Perhaps you’ve heard: Alien panic is sweeping the internet.
You can’t go more than a week or two without a new and ridiculous story about life maybe being out there in the universe going viral, spawning breathless coverage and debunks alike. It’s exhausting.
This week, all that alien panic is swirling around a story citing a Harvard astronomer claiming that the first interstellar asteroid or comet ever discovered named ‘Oumuamua might actually have been sent by aliens from distant space. It’s sensational! It’s perfect for the internet! It’s also something you should be totally skeptical of.
Start with the motto “It’s never aliens,” and work back from there. But that’s easier said than done.
Here are just a few things to think about the next time you’re trying to spot an alien panic (or aliens) on the internet:
Who’s the source?
This is the big one.
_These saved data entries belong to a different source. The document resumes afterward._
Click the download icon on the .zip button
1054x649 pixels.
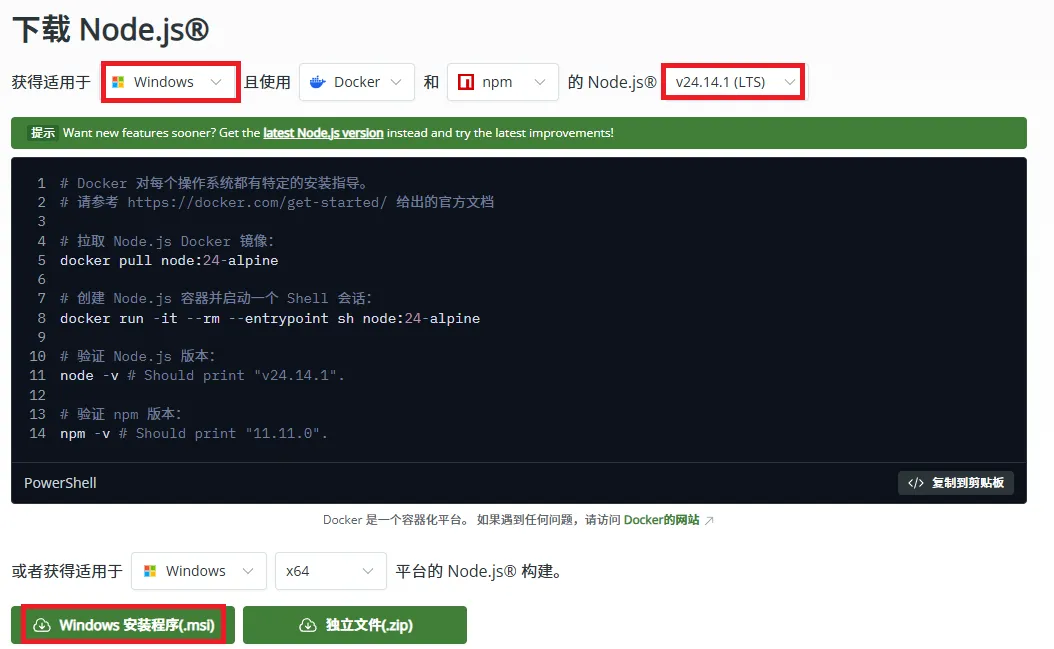pos(308,624)
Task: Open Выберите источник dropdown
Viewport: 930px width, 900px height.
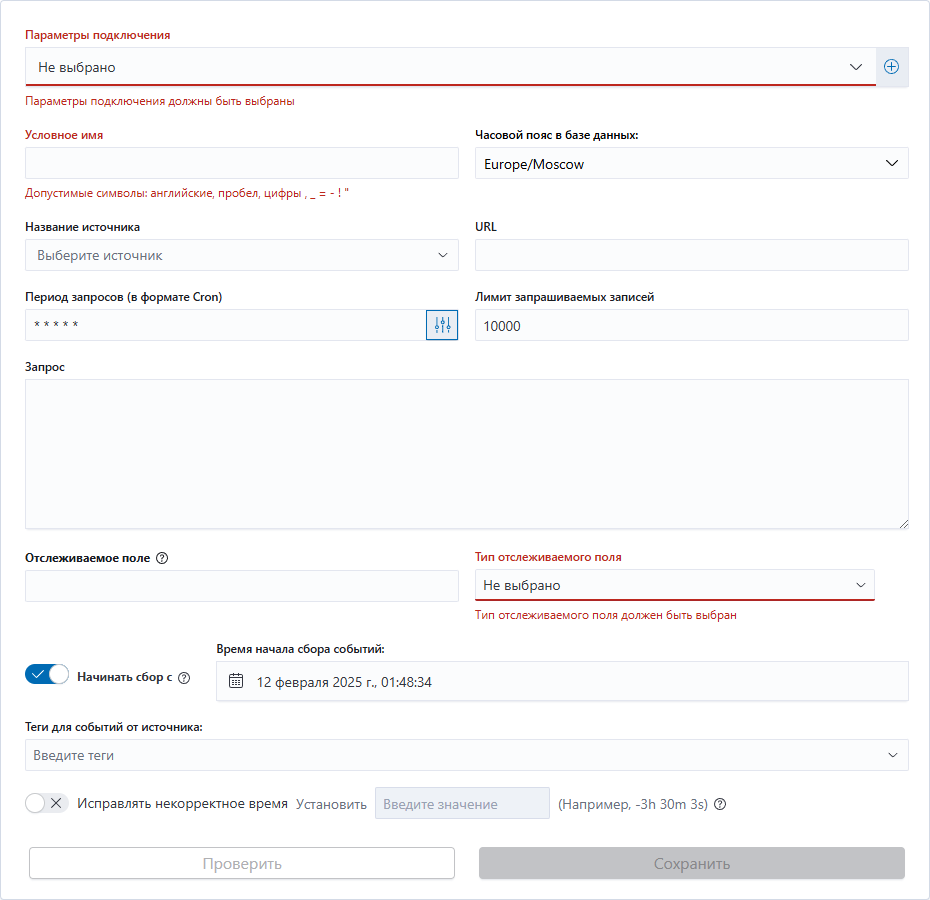Action: tap(241, 255)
Always question where a story is coming from — with aliens and with anything else.
In the case of the interstellar asteroid piece going around this week the story is based on the conjectures of one Harvard researcher, who gave NBC a quote speculating that the asteroid might be an alien ship sailing on the radiation of our sun.
The piece was pegged to a new study that hasn’t yet been peer-reviewed, which briefly mentions the idea that maybe aliens could have sent the asteroid into the far-reaches of space based on how it’s moving.
Effectively, all of this alien panic coverage was stirred up from one quote from one researcher. So here’s a good rule of thumb: Offhand comments do not new stories make.
Now, if the piece announcing aliens was heavily sourced to more than one astronomer and had plenty of peer-reviewed evidence behind it, things might be different.
How is it written?
You can learn a lot about a story based on the way it’s written. As for a good story about aliens, you want it to have more than one source, or at the very least, plenty of context.
For example, a quick search shows that scientists actually kept an ear out for any radio signals being sent by ‘Oumuamua when it passed through the solar system last year. However, they didn’t find anything. That’s the kind of context that needs to be in any news story about this particular finding.
Do a quick Google search to figure out exactly what’s being said about the story. If you find a debunk — of which there are many for ‘Oumuamua — that’s a pretty good indication that perhaps the more breathless takes aren’t what they seem.
Also, always be wary of appeals to authority in journalism. If the story (and headline) rely heavily on just one researcher from a high-profile institution, then the story probably isn’t news at all.
Which publication wrote the story?
While how the story is written is the most important tool you can use to judge an alien news story, a look at which publication is running the story can also help you evaluate whether the news is something to get excited about.
Ask whether the publication has a history of covering science in a reliable way. (Look to places like The Verge, Ars Technica, big newspapers like the New York Times and Washington Post, The Atlantic, and, yes, Mashable for really consistently good science coverage.)
It’s probably best not to trust a tabloid when it comes to science writing as a rule. If science-minded publications aren’t writing about this, or if they’re more skeptical, be skeptical as well.
What’s the timing?
You can figure out a lot about an alien story if you know why it’s being published when it is.
NASA is the master of inducing alien panic with obvious timing. Usually, the space agency will announce a press conference for either 1 p.m. ET on a Wednesday or 2 p.m. ET on a Thursday under the auspices of some exciting announcement related to “life in the solar system,” or some other tantalizing news nugget.
While the agency won’t give away what the actual news is, the savvy observer can actually figure out a bit about the story.
If the press conference is announced for one of those specific times, it will correspond with an embargoed study being released in one of two major science journals — either Science or Nature. (We know this because journalists have embargoed access to these journals each week.)
In all likelihood, that means the story will be compelling, but probably not definitive proof of alien life.
The truth is, if you’re hoping for some kind of “we’ve found little green men announcement,” then the White House will almost definitely be involved. Cool incremental science stuff about microbial life out there in the universe, however, will likely come through the journals and NASA.
I don’t want to be a buzzkill. It’s fun to think about aliens. It’s great to wonder about whether we’re alone in the universe.
But, at least for now, it’s just a thought experiment. Just remember one thing: It’s never aliens … until it is.